> **EXERCISE AIM**:
Count the lines in the records below that contain the word "perform", and reply with the number alone.

## start

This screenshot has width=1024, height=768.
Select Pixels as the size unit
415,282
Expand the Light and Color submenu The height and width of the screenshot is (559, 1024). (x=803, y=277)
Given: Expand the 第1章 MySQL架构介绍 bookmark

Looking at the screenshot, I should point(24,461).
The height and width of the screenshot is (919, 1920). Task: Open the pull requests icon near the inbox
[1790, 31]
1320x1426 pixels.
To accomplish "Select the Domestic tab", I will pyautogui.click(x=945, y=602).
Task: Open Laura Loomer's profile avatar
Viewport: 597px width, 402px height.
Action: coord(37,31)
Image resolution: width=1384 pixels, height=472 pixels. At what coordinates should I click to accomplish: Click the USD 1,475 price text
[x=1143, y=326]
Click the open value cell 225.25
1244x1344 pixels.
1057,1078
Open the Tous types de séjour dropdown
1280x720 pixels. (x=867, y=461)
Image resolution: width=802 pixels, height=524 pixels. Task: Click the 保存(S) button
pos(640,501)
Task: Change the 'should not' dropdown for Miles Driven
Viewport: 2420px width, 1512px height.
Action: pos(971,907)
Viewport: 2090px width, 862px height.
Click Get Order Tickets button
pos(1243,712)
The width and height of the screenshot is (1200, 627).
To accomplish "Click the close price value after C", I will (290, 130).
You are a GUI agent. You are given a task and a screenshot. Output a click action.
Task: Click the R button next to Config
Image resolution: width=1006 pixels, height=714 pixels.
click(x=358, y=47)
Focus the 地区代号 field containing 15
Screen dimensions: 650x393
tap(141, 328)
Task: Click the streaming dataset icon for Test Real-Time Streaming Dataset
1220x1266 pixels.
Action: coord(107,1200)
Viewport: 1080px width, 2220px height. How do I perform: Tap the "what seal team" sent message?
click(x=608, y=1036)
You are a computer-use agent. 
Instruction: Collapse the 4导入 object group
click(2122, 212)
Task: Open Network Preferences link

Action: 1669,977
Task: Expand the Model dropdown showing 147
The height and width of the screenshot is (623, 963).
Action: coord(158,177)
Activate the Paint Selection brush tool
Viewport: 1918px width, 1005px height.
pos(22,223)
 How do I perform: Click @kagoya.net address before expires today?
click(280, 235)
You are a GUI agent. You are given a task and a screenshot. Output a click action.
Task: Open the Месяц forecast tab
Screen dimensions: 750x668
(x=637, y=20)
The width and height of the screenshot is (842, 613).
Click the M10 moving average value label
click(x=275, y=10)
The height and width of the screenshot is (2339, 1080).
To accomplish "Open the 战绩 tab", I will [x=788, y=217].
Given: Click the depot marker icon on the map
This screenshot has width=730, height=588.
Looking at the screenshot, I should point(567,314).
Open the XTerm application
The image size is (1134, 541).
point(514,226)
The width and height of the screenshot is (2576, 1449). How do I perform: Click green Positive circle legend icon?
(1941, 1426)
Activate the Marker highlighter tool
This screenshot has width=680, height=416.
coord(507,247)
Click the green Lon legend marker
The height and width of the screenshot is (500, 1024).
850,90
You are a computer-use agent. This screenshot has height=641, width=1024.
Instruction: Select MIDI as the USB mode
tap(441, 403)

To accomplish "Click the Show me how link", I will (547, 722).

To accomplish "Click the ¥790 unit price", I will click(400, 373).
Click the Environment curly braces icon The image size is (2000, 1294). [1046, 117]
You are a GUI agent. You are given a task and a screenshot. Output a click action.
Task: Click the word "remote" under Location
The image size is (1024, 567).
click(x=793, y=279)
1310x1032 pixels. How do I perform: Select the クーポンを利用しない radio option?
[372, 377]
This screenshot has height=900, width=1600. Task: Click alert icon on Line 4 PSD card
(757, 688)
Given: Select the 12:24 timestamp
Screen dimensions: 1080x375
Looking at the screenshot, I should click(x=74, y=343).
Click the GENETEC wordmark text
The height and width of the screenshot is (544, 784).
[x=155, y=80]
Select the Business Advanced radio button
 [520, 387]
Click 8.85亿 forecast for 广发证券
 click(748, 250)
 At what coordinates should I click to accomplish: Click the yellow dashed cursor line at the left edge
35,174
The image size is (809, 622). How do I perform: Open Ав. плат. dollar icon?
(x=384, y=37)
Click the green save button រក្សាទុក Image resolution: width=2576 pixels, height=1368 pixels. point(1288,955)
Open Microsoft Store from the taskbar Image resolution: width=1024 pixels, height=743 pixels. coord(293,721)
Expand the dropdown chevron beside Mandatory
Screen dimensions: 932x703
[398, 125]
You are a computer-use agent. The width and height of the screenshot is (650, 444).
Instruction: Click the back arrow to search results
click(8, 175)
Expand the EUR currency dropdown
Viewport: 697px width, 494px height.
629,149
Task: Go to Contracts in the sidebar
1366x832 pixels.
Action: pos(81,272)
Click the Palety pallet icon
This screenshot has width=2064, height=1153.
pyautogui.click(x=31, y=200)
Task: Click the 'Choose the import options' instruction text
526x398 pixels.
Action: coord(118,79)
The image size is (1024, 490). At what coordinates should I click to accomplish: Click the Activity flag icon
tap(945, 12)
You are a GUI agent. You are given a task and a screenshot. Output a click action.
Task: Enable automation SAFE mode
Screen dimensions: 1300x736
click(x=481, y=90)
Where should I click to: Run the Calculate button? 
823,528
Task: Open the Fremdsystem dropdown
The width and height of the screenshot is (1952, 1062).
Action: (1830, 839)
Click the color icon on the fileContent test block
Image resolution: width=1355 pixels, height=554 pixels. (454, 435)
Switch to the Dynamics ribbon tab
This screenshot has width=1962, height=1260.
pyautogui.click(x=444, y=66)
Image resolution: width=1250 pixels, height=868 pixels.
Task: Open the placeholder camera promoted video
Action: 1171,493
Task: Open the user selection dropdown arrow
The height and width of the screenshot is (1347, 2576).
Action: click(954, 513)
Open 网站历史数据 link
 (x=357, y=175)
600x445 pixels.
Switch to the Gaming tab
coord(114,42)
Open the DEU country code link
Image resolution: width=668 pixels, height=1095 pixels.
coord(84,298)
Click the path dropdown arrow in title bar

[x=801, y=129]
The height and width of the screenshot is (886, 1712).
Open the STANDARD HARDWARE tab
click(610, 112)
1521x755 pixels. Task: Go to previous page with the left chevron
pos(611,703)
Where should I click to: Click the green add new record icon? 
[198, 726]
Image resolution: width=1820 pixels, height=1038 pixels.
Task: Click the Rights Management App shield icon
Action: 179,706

## end

> **FULL ANSWER**:
5